TEMPE - Voters heavily favor Gov. Janet Napolitano's idea to penalize businesses that hire undocumented immigrants, according to a poll released Tuesday.

The statewide poll of 395 registered voters said that 80 percent agreed with her idea.

Eleven percent opposed it, while 9 percent of people said they had no opinion, according to the poll by KAET-TV and Arizona State University's Walter Cronkite School of Journalism and Mass Communication

In her address to the Legislature earlier this month, Napolitano said those who intentionally hire undocumented immigrants "should face substantial fines and penalties."

Still, she hasn't made a proposal to confront the problem on a wide scale.

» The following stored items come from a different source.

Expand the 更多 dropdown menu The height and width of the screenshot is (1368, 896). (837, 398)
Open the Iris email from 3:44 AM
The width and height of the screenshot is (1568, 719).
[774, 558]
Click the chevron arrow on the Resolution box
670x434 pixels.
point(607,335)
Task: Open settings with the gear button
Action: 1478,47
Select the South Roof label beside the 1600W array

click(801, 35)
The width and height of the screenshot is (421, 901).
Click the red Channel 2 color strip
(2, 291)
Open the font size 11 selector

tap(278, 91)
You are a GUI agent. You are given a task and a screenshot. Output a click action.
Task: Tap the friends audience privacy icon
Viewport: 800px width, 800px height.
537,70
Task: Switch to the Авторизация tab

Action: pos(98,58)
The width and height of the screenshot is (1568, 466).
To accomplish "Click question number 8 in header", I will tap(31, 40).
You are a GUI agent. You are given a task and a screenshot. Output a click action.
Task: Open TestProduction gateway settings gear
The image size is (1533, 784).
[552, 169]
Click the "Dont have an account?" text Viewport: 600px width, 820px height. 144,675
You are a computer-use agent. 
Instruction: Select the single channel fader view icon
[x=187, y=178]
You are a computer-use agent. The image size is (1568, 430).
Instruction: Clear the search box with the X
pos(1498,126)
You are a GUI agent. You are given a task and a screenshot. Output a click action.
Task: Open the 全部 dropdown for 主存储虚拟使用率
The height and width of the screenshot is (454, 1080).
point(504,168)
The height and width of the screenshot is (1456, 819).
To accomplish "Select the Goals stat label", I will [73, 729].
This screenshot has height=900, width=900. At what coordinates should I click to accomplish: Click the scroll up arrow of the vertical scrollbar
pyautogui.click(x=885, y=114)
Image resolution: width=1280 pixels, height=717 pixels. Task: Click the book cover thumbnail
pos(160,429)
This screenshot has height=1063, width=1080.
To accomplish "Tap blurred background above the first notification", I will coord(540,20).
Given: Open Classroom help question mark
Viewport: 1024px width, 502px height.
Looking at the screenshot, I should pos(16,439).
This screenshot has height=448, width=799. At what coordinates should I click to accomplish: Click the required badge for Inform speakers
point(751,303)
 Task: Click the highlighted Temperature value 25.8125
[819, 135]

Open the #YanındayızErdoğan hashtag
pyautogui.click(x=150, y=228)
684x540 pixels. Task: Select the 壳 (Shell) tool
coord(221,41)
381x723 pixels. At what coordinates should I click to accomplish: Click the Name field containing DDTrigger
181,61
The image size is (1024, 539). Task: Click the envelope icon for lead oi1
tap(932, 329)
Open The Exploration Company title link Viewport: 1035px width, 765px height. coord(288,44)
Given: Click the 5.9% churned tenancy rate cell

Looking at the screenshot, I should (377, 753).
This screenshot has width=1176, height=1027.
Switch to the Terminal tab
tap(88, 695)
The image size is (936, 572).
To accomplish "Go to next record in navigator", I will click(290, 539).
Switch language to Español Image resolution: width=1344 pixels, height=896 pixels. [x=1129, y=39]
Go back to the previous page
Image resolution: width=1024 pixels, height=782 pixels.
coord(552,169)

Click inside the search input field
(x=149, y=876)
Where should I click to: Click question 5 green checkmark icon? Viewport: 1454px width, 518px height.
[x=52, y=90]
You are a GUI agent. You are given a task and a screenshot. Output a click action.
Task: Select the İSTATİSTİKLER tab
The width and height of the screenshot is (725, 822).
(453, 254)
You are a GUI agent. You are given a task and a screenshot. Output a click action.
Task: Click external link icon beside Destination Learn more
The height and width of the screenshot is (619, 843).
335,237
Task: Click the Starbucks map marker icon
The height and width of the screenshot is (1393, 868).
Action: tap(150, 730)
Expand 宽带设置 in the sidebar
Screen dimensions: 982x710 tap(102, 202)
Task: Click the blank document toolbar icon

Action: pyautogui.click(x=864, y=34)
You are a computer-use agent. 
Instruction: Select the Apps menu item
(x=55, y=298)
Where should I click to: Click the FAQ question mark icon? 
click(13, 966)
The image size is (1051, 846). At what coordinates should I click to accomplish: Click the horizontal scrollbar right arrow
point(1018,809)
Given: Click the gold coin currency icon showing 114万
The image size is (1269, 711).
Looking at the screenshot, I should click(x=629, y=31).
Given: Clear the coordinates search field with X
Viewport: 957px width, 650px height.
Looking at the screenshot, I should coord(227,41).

Although federal law prohibits employers from hiring people they know to be undocumented immigrants, the Pew Hispanic Center estimates that illegal workers account for 10 percent of all workers in Arizona, the country's busiest illegal entry point.

Some advocates for overhauling America's broken immigration system said employers who take advantage of the low wages accepted by undocumented immigrants are, in effect, fueling illicit border crossings.

Businesses say they struggle to find workers to fill jobs in the construction, agricultural and service industries and that they do their best to follow the government's deeply flawed employment eligibility policies.

Late last year, Napolitano ordered state contractors to guarantee their employees aren't undocumented immigrants and to let state agencies inspect employment eligibility records for those workers to see whether the rule is being followed.

The Legislature is considering three proposals to confront illegal hirings.

Napolitano's views on those proposals weren't immediately available.

The poll also said that 65 percent of those surveyed favor Napolitano's proposal to station additional National Guard troops along the state's international boundary with Mexico to improve border security. Twenty-five percent disagree with her proposal. Ten percent said they had no opinion.

The governor is asking the military to pay for stationing an unspecified number of National Guard troops at the Arizona-Mexico border.

The state already has about 170 National Guard troops stationed at the border, assisting federal and state officers with communications, fence construction and anti-drug efforts.

The poll was taken Jan. 19-22 and had a margin of error of plus or minus 4.9 percentage points.